> [WHAT YOU HAVE TO DO]: Copy out every line of the listing below verbatim, changing nothing.

> [THE RECORDS]:
▬▬▬▬▬▬

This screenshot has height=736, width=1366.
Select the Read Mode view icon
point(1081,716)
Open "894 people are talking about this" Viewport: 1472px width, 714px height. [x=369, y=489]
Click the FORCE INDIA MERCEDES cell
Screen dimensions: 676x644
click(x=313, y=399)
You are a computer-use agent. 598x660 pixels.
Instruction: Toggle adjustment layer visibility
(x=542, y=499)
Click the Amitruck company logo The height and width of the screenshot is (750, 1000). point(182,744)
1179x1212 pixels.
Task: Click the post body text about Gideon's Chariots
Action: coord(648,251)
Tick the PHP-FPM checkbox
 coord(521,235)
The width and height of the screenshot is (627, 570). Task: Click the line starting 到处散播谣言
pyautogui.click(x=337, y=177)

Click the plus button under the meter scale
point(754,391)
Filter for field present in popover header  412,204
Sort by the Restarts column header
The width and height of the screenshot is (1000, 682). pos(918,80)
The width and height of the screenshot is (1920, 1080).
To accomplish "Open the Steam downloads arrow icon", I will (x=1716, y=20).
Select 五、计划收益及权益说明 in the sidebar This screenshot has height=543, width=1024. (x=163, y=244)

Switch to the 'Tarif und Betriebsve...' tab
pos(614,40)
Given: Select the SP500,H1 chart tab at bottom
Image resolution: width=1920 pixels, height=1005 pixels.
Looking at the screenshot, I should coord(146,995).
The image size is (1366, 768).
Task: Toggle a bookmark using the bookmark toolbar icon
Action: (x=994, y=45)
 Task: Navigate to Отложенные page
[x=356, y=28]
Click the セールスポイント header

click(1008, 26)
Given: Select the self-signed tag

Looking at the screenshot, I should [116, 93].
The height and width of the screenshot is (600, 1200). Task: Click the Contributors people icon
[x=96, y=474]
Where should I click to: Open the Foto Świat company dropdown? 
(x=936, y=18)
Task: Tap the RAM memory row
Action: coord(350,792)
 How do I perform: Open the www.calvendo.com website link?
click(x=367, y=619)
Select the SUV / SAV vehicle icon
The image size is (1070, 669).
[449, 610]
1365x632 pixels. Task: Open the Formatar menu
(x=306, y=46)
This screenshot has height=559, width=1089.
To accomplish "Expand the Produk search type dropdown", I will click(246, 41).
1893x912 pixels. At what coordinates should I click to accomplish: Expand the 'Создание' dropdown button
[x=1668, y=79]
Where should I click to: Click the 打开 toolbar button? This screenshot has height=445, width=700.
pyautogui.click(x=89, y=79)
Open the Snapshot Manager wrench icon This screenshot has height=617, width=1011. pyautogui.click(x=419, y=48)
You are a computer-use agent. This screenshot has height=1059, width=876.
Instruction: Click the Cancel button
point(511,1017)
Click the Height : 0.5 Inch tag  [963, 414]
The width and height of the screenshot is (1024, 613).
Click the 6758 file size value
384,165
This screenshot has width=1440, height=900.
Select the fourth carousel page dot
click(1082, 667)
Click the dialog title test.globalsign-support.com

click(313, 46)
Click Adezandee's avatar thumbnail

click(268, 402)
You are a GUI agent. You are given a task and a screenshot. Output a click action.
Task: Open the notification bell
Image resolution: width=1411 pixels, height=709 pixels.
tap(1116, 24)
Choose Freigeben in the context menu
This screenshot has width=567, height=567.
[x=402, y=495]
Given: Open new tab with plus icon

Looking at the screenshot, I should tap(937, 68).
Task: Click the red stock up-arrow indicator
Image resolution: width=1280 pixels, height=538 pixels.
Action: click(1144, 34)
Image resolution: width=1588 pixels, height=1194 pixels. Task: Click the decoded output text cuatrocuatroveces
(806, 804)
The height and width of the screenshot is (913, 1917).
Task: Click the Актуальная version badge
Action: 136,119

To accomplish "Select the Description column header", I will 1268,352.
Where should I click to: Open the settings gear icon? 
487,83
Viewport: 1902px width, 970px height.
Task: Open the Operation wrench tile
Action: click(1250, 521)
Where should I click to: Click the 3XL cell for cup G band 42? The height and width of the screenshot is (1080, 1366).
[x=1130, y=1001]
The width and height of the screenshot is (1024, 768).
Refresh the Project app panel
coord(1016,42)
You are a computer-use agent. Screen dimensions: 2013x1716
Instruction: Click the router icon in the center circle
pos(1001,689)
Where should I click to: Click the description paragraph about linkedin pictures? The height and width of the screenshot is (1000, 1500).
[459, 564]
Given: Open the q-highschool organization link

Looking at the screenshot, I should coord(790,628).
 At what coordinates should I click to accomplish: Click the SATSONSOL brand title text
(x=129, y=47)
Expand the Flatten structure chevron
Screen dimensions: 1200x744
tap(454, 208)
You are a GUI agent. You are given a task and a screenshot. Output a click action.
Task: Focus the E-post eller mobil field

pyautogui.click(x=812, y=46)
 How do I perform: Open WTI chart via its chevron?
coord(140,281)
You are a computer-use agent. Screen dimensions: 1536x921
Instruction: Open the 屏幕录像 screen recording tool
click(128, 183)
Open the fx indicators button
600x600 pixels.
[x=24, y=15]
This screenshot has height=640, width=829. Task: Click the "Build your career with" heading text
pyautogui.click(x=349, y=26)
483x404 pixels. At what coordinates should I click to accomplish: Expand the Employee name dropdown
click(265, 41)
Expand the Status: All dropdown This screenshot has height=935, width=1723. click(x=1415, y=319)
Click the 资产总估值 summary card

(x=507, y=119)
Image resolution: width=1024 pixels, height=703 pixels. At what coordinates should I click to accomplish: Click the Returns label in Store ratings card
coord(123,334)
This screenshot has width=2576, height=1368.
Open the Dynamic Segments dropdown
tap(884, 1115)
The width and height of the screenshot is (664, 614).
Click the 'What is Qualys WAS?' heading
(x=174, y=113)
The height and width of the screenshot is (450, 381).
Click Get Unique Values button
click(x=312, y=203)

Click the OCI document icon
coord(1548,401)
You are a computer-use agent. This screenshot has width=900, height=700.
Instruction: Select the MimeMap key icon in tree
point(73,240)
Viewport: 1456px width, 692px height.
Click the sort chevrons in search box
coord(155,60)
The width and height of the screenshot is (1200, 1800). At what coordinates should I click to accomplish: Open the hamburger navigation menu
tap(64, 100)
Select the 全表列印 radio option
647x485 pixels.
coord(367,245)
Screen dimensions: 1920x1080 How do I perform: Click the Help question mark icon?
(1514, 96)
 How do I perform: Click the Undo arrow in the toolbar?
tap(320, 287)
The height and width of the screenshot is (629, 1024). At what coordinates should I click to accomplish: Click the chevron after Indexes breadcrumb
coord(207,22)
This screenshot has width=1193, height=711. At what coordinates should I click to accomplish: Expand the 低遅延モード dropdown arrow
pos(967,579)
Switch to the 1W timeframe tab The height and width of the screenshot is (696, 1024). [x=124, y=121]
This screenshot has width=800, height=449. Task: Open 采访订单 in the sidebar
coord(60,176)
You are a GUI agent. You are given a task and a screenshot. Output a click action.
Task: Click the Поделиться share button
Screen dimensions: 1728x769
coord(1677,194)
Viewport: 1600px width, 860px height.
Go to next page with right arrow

▬▬▬▬▬▬

> [FULL OUTPUT]:
This screenshot has height=736, width=1366.
Select the Read Mode view icon
point(1081,716)
Open "894 people are talking about this" Viewport: 1472px width, 714px height. [x=369, y=489]
Click the FORCE INDIA MERCEDES cell
Screen dimensions: 676x644
click(x=313, y=399)
You are a computer-use agent. 598x660 pixels.
Instruction: Toggle adjustment layer visibility
(x=542, y=499)
Click the Amitruck company logo The height and width of the screenshot is (750, 1000). point(182,744)
1179x1212 pixels.
Task: Click the post body text about Gideon's Chariots
Action: coord(648,251)
Tick the PHP-FPM checkbox
 coord(521,235)
The width and height of the screenshot is (627, 570). Task: Click the line starting 到处散播谣言
pyautogui.click(x=337, y=177)

Click the plus button under the meter scale
point(754,391)
Filter for field present in popover header  412,204
Sort by the Restarts column header
The width and height of the screenshot is (1000, 682). pos(918,80)
The width and height of the screenshot is (1920, 1080).
To accomplish "Open the Steam downloads arrow icon", I will (x=1716, y=20).
Select 五、计划收益及权益说明 in the sidebar This screenshot has height=543, width=1024. (x=163, y=244)

Switch to the 'Tarif und Betriebsve...' tab
pos(614,40)
Given: Select the SP500,H1 chart tab at bottom
Image resolution: width=1920 pixels, height=1005 pixels.
Looking at the screenshot, I should coord(146,995).
The image size is (1366, 768).
Task: Toggle a bookmark using the bookmark toolbar icon
Action: (x=994, y=45)
 Task: Navigate to Отложенные page
[x=356, y=28]
Click the セールスポイント header

click(1008, 26)
Given: Select the self-signed tag

Looking at the screenshot, I should [116, 93].
The height and width of the screenshot is (600, 1200). Task: Click the Contributors people icon
[x=96, y=474]
Where should I click to: Open the Foto Świat company dropdown? 
(x=936, y=18)
Task: Tap the RAM memory row
Action: coord(350,792)
 How do I perform: Open the www.calvendo.com website link?
click(x=367, y=619)
Select the SUV / SAV vehicle icon
The image size is (1070, 669).
[449, 610]
1365x632 pixels. Task: Open the Formatar menu
(x=306, y=46)
This screenshot has height=559, width=1089.
To accomplish "Expand the Produk search type dropdown", I will click(246, 41).
1893x912 pixels. At what coordinates should I click to accomplish: Expand the 'Создание' dropdown button
[x=1668, y=79]
Where should I click to: Click the 打开 toolbar button? This screenshot has height=445, width=700.
pyautogui.click(x=89, y=79)
Open the Snapshot Manager wrench icon This screenshot has height=617, width=1011. pyautogui.click(x=419, y=48)
You are a computer-use agent. This screenshot has height=1059, width=876.
Instruction: Click the Cancel button
point(511,1017)
Click the Height : 0.5 Inch tag  [963, 414]
The width and height of the screenshot is (1024, 613).
Click the 6758 file size value
384,165
This screenshot has width=1440, height=900.
Select the fourth carousel page dot
click(1082, 667)
Click the dialog title test.globalsign-support.com

click(313, 46)
Click Adezandee's avatar thumbnail

click(268, 402)
You are a GUI agent. You are given a task and a screenshot. Output a click action.
Task: Open the notification bell
Image resolution: width=1411 pixels, height=709 pixels.
tap(1116, 24)
Choose Freigeben in the context menu
This screenshot has width=567, height=567.
[x=402, y=495]
Given: Open new tab with plus icon

Looking at the screenshot, I should tap(937, 68).
Task: Click the red stock up-arrow indicator
Image resolution: width=1280 pixels, height=538 pixels.
Action: click(1144, 34)
Image resolution: width=1588 pixels, height=1194 pixels. Task: Click the decoded output text cuatrocuatroveces
(806, 804)
The height and width of the screenshot is (913, 1917).
Task: Click the Актуальная version badge
Action: 136,119

To accomplish "Select the Description column header", I will 1268,352.
Where should I click to: Open the settings gear icon? 
487,83
Viewport: 1902px width, 970px height.
Task: Open the Operation wrench tile
Action: click(1250, 521)
Where should I click to: Click the 3XL cell for cup G band 42? The height and width of the screenshot is (1080, 1366).
[x=1130, y=1001]
The width and height of the screenshot is (1024, 768).
Refresh the Project app panel
coord(1016,42)
You are a computer-use agent. Screen dimensions: 2013x1716
Instruction: Click the router icon in the center circle
pos(1001,689)
Where should I click to: Click the description paragraph about linkedin pictures? The height and width of the screenshot is (1000, 1500).
[459, 564]
Given: Open the q-highschool organization link

Looking at the screenshot, I should coord(790,628).
 At what coordinates should I click to accomplish: Click the SATSONSOL brand title text
(x=129, y=47)
Expand the Flatten structure chevron
Screen dimensions: 1200x744
tap(454, 208)
You are a GUI agent. You are given a task and a screenshot. Output a click action.
Task: Focus the E-post eller mobil field

pyautogui.click(x=812, y=46)
 How do I perform: Open WTI chart via its chevron?
coord(140,281)
You are a computer-use agent. Screen dimensions: 1536x921
Instruction: Open the 屏幕录像 screen recording tool
click(128, 183)
Open the fx indicators button
600x600 pixels.
[x=24, y=15]
This screenshot has height=640, width=829. Task: Click the "Build your career with" heading text
pyautogui.click(x=349, y=26)
483x404 pixels. At what coordinates should I click to accomplish: Expand the Employee name dropdown
click(265, 41)
Expand the Status: All dropdown This screenshot has height=935, width=1723. click(x=1415, y=319)
Click the 资产总估值 summary card

(x=507, y=119)
Image resolution: width=1024 pixels, height=703 pixels. At what coordinates should I click to accomplish: Click the Returns label in Store ratings card
coord(123,334)
This screenshot has width=2576, height=1368.
Open the Dynamic Segments dropdown
tap(884, 1115)
The width and height of the screenshot is (664, 614).
Click the 'What is Qualys WAS?' heading
(x=174, y=113)
The height and width of the screenshot is (450, 381).
Click Get Unique Values button
click(x=312, y=203)

Click the OCI document icon
coord(1548,401)
You are a computer-use agent. This screenshot has width=900, height=700.
Instruction: Select the MimeMap key icon in tree
point(73,240)
Viewport: 1456px width, 692px height.
Click the sort chevrons in search box
coord(155,60)
The width and height of the screenshot is (1200, 1800). At what coordinates should I click to accomplish: Open the hamburger navigation menu
tap(64, 100)
Select the 全表列印 radio option
647x485 pixels.
coord(367,245)
Screen dimensions: 1920x1080 How do I perform: Click the Help question mark icon?
(1514, 96)
 How do I perform: Click the Undo arrow in the toolbar?
tap(320, 287)
The height and width of the screenshot is (629, 1024). At what coordinates should I click to accomplish: Click the chevron after Indexes breadcrumb
coord(207,22)
This screenshot has width=1193, height=711. At what coordinates should I click to accomplish: Expand the 低遅延モード dropdown arrow
pos(967,579)
Switch to the 1W timeframe tab The height and width of the screenshot is (696, 1024). [x=124, y=121]
This screenshot has width=800, height=449. Task: Open 采访订单 in the sidebar
coord(60,176)
You are a GUI agent. You are given a task and a screenshot. Output a click action.
Task: Click the Поделиться share button
Screen dimensions: 1728x769
coord(1677,194)
Viewport: 1600px width, 860px height.
Go to next page with right arrow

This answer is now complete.